I have to admit that it worries me sometimes when I think about what things might be like when I get older. But I’m okay now, and that’s what matters NOW.
At times my accident serves as inspiration for me to get out there and do what I want while I still can. Here’s where I should end my story with some kind of uplifting cliche, but that’s not really my thing.
(Insert your own uplifting cliche here.)
Anything but “live, laugh, love.”
Yes, anything but that please. We hate that.
I am, however, here for you in the comments section. Have a question? Fire away. Or if you just need someone to listen, I can be that guy too.
Things you will need to recover
Below is my list of the five essential things you need to purchase to help you in your recovery from back surgery. It includes elastic shoe laces, a shower chair, raised toilet seat, sock helper and a grabber. I’d skip the cane unless you can’t find one to borrow — you won’t be using it for very long.
After publishing this post, Kat sent me an addendum detailing her own experiences as she dealt with me and navigated my health situation.
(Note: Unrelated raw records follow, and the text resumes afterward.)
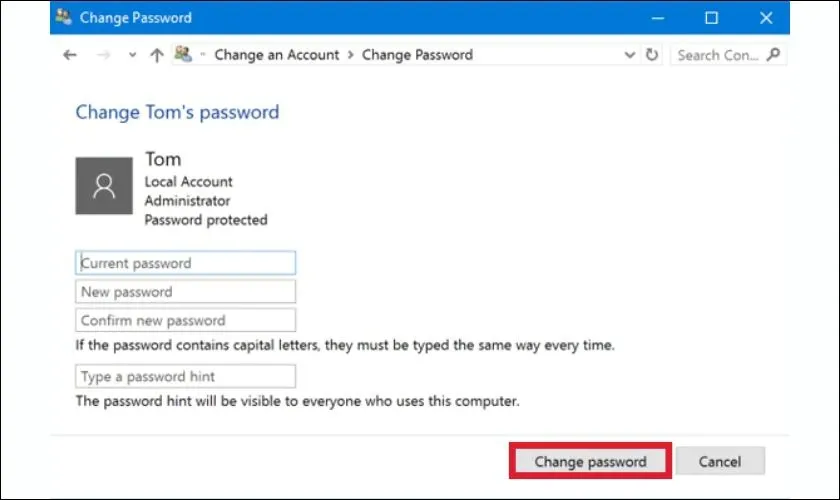Cancel the password change
This screenshot has height=500, width=840.
[720, 462]
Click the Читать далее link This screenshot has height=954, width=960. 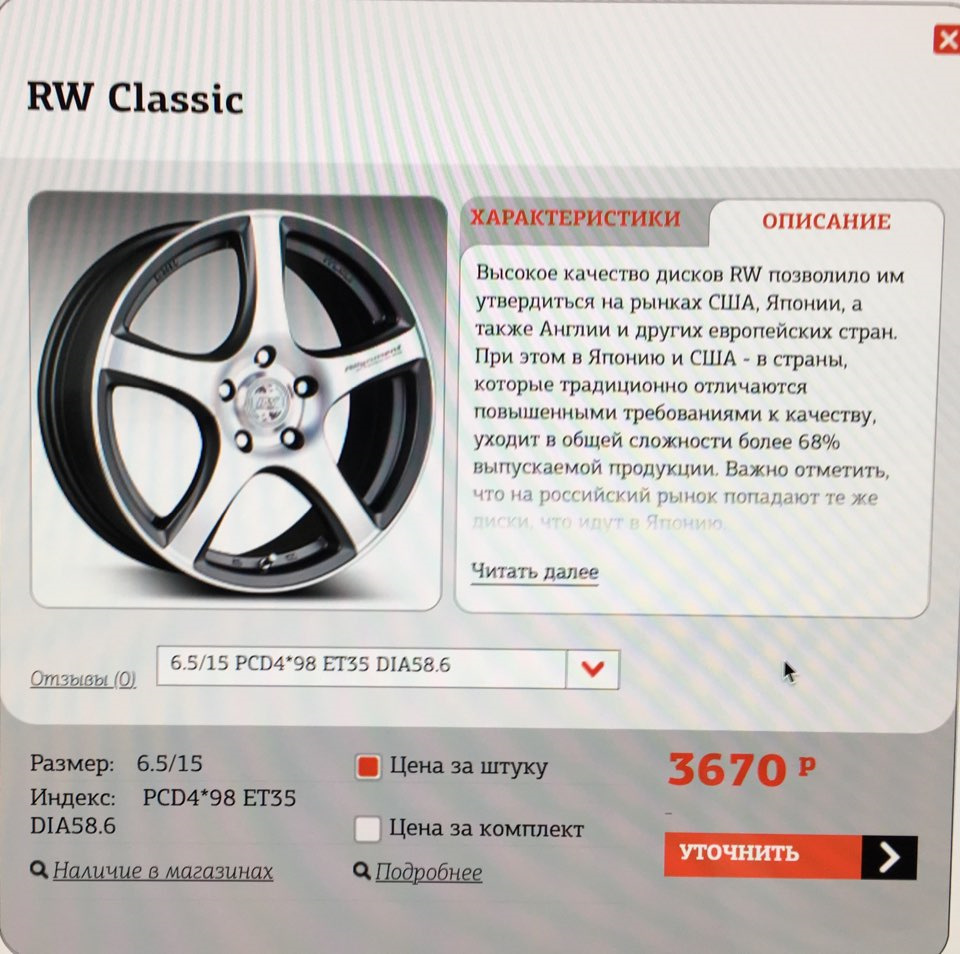tap(534, 571)
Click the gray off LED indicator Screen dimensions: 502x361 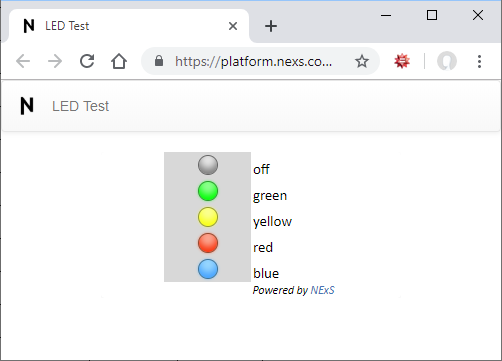208,165

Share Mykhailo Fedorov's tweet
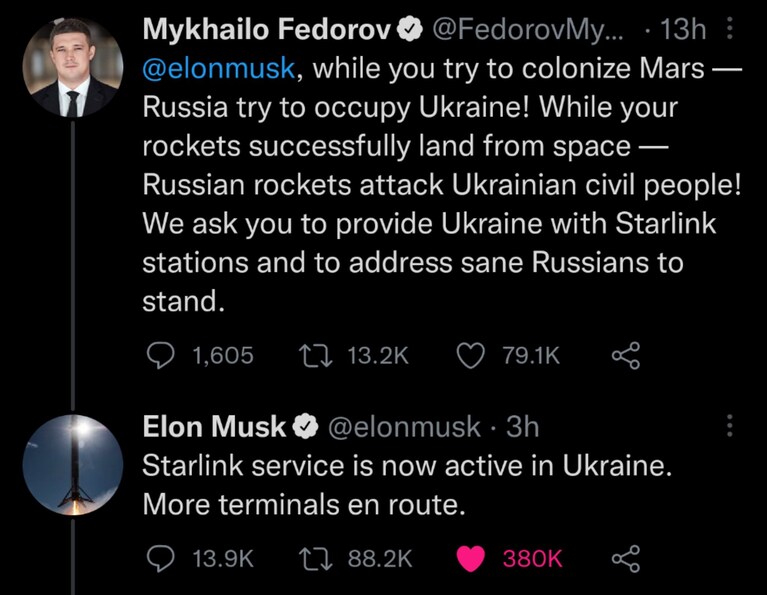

I think it goes perfectly with this post, so I’m including it below. My wish is for everyone to have the amazing support network of friends and family that I did!
Thanks for the shout out, my dear husband ❤️. So I know when Andrew was in the hospital I was poring over message boards trying to see what was in store for us and whether our wedding date 8 months away still made sense.
I want to say it’s totally normal to have your emotions wildly cycle from fear, to anger, to gratitude, to bored frustration several times a day. That cycle will slow down but continue for the months that it takes to heal. It was hard especially because I didn’t have the same insight as Andrew had feeling himself slowly healing. My experience was that it decreased in difficulty on this timeline: first three days, 1 month, 3 months, 1 year.